**Listed entries**.
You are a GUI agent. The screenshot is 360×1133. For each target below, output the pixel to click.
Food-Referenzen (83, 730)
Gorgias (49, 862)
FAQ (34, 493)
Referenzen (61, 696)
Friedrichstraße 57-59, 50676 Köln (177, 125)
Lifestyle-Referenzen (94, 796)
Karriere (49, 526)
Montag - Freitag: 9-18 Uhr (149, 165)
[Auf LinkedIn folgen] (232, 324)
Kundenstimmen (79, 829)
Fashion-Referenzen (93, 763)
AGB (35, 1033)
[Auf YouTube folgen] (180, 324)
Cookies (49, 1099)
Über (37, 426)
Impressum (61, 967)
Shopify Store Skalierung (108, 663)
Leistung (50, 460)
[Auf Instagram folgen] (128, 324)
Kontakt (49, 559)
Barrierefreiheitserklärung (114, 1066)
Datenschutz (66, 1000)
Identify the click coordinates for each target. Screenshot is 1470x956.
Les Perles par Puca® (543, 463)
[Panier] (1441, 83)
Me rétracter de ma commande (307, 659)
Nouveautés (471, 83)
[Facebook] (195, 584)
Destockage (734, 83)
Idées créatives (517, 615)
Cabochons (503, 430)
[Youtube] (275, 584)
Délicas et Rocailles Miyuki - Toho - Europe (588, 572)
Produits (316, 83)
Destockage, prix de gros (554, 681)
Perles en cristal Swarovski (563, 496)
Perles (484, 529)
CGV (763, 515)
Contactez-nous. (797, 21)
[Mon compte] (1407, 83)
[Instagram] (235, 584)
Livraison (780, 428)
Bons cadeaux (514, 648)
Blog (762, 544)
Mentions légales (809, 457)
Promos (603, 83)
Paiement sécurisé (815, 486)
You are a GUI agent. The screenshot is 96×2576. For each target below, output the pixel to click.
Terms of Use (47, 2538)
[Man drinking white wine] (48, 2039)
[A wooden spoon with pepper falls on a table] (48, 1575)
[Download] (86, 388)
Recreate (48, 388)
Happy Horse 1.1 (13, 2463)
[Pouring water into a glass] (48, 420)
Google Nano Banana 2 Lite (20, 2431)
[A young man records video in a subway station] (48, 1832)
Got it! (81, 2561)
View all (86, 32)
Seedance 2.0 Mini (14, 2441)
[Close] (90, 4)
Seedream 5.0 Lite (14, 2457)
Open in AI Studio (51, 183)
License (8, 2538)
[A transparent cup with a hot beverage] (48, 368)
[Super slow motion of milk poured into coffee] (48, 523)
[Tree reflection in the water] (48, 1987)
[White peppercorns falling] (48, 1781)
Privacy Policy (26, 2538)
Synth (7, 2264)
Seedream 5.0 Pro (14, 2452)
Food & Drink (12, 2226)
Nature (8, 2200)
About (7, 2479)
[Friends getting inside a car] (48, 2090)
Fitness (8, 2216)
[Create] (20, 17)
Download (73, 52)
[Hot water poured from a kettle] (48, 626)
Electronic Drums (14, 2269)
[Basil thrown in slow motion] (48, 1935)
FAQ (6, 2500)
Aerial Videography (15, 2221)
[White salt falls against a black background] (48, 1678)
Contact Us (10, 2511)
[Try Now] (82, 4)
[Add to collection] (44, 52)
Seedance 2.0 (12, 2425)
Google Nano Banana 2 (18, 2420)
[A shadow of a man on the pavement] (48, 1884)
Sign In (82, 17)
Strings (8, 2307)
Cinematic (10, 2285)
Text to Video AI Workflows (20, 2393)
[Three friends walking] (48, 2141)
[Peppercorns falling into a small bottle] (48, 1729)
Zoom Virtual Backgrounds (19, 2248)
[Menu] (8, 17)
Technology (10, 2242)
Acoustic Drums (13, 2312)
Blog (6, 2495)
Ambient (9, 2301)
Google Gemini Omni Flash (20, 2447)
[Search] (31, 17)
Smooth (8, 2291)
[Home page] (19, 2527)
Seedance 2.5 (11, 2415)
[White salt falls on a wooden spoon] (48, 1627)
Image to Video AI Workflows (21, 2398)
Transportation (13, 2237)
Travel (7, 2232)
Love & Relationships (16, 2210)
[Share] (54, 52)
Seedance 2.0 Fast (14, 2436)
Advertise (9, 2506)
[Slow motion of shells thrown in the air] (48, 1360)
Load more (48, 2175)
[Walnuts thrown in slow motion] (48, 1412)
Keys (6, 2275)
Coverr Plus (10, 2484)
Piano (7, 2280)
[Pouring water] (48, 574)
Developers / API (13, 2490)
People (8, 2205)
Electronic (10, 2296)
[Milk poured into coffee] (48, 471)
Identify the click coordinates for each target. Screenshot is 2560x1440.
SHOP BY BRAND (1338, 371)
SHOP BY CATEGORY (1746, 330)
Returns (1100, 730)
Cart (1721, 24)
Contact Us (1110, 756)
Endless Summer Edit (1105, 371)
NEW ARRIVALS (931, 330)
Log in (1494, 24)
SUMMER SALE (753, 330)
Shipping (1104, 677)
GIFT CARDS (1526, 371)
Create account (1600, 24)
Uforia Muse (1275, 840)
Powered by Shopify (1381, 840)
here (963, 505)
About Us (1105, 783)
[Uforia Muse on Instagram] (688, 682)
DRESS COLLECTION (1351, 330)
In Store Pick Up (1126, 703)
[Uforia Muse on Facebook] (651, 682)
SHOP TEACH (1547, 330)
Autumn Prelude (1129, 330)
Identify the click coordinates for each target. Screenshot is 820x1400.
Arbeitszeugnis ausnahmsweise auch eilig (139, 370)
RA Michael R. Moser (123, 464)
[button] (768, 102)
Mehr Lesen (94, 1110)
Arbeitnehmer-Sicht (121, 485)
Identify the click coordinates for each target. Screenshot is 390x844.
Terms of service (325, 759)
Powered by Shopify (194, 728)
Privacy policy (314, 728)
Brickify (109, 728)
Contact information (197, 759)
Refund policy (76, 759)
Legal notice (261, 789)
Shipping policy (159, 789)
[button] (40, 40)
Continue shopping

**Brief**.
Whenever "Store" occurs in a line above, copy that line.

**Answer space**.
Shopify Store Skalierung (108, 663)
In Store Pick Up (1126, 703)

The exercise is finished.